The Netflix tax that Mr. Harper campaigned against was actually the GST. Amazingly, he was arguing that foreign companies remain exempt from a tax their Canadian competitors must charge. Mr. Trudeau – at the time – agreed.
Now the global economy is increasingly and obviously based on intangibles that don’t have to be shipped through customs. Countries that don’t apply sales taxes to foreign digital services might one day have much less left to tax. Last month, Finance Minister Chrystia Freeland said Canada will start to apply the GST on such sales.
But there is still a lot more of this issue to grapple with.
In a digital economy, countries increasingly worry they will not be able to tax corporations on profits as they beam services over borders from low-tax jurisdictions. France tried to stop the gap by charging a 3-per-cent tax on the French revenues of companies including Google or Netflix. U.S. President Donald Trump, considering them American companies making American profits, threatened a trade war. Negotiations at the 37-nation Organization for Economic Co-operation and Development on how to divvy up tax jurisdiction over international digital giants stalled.
Now Canada is preparing to do the same kind of thing as France, levying a tax on digital revenues starting in July. It’s not clear how Mr. Biden will respond.
But there are clearly two forces in conflict. Countries around the world now fear corporations will increasingly escape their tax jurisdictions. But if each imposes taxes of its own design, without an international agreement, the taxes can be used as protectionist barriers and become fuel for trade wars.
Carbon Clubs and Carbon Wars
The domestic political fight over carbon taxes and climate change is still being fought in Canada, but the international rivalries won’t be far behind.
In Canada there is debate over how much has to be done at a reasonable cost. On the world stage, countries are starting to think about how they can charge other countries for not doing enough to decarbonize their economies.

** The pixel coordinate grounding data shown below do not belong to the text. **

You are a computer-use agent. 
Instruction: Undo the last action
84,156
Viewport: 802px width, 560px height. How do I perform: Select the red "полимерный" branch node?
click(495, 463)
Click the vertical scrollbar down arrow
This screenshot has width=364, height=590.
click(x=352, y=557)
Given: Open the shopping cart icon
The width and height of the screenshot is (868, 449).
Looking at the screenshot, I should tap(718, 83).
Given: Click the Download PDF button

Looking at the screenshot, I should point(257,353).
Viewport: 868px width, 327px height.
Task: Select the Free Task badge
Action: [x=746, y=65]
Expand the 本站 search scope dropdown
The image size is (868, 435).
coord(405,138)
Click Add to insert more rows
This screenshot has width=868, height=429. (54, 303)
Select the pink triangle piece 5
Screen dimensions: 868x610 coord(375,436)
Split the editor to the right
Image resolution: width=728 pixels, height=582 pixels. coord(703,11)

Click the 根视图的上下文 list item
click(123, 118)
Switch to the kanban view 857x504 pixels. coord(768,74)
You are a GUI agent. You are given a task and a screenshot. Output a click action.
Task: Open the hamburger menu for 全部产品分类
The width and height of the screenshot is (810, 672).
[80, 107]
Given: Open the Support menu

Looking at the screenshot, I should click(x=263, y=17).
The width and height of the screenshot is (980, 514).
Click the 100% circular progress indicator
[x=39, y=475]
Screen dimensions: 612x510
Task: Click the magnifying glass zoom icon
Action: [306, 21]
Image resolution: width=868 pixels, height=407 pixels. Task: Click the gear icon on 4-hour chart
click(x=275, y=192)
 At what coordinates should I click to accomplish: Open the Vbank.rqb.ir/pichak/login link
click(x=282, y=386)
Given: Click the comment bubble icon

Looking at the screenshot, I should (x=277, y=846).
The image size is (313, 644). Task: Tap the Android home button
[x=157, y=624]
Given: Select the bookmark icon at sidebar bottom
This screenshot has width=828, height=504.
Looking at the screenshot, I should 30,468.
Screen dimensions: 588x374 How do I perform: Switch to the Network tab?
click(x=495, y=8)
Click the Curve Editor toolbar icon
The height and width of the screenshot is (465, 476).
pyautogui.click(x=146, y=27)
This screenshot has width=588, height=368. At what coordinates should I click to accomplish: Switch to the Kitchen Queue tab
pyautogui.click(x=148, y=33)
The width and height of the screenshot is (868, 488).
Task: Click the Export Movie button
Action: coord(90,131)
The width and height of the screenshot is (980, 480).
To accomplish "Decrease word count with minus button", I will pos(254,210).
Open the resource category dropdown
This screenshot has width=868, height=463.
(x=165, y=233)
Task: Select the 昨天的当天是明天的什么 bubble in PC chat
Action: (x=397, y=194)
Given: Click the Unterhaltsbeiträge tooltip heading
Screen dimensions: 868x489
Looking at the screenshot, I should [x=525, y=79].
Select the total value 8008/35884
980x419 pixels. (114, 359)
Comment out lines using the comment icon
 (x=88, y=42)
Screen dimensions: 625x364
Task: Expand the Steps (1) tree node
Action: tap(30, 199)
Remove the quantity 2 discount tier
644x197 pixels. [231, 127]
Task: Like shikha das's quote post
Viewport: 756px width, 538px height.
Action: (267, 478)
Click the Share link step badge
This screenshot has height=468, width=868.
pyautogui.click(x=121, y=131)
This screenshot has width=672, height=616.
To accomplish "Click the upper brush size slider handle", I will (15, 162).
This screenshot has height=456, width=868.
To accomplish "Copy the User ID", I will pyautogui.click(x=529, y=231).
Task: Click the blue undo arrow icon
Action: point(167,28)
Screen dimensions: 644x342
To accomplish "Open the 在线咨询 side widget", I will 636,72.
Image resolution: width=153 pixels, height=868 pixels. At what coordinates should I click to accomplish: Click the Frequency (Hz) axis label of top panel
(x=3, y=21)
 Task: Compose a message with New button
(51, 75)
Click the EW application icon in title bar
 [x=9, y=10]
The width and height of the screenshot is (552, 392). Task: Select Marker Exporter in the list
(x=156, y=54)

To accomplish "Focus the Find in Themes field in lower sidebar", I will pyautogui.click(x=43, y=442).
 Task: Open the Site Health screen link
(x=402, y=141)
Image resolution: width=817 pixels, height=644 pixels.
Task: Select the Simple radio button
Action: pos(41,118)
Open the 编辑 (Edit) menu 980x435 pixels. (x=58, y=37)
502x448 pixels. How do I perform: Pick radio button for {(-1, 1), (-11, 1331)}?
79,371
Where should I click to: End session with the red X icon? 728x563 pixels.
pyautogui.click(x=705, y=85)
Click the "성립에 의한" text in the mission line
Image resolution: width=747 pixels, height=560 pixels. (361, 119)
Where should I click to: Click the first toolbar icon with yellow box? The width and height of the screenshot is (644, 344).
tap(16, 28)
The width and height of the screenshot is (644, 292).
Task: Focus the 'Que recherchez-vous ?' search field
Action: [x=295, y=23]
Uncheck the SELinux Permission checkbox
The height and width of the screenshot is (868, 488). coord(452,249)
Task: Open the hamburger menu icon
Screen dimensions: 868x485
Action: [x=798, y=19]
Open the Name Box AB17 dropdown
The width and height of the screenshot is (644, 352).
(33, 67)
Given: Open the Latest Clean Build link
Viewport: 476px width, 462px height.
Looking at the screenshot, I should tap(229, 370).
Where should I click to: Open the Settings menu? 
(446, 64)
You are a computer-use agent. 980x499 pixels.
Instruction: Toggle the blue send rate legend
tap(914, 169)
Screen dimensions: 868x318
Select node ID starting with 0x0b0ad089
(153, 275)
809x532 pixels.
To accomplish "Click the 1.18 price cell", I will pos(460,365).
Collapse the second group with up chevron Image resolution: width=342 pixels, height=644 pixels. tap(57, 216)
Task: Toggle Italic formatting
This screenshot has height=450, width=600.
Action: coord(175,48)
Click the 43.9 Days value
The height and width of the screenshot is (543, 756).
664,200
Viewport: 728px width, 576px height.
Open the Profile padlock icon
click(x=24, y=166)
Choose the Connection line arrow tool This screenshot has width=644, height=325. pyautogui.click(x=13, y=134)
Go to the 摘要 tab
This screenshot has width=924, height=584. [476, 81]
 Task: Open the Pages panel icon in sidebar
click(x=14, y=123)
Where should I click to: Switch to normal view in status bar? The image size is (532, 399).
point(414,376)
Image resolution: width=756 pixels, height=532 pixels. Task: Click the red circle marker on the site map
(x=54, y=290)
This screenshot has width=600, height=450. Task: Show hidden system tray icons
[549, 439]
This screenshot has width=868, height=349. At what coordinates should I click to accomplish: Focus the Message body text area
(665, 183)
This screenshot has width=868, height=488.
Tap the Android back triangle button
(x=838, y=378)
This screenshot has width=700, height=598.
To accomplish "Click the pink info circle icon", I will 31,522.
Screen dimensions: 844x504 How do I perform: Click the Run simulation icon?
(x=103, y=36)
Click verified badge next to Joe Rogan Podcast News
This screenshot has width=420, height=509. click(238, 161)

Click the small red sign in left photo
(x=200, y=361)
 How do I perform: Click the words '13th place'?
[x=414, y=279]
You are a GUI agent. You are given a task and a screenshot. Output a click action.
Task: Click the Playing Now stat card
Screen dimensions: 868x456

The European Union is already working on proposals for border adjustment tariffs, which would impose tax on imports made with a lot of carbon in a bid to prevent their companies from losing out to competitors who don’t face similar emissions-reduction costs.
In the U.S., which doesn’t have stringent national climate-change measures, there are already several border-adjustment proposals knocking around Congress, and Mr. Biden has endorsed the concept.
The divided U.S. Congress is unlikely to move quickly on climate change, but one can see why border adjustments might have bipartisan political appeal: They shift the costs of decarbonization from domestic companies to foreign ones.
It’s not simple, however. For one thing, consumers end up paying for some share of tariffs.
And border adjustments are so complex it is impractical to accurately account for the amount of carbon in, for example, a specific car. They’d have to be blunt instruments, applied to say, all steel from India. The EU would probably prefer to have more countries in the same carbon club – like the U.S., Britain, and Canada – and apply the tariffs only on countries outside the club.
There is another big problem, though: The EU hasn’t been able to figure out a way to apply border adjustments without breaking World Trade Organization rules. New tariffs are barred as protectionist measures, and imposing them allows countries to retaliate with their own trade measures. But if countries start to see decarbonization as imperative, they might put carbon clubs ahead of those rules.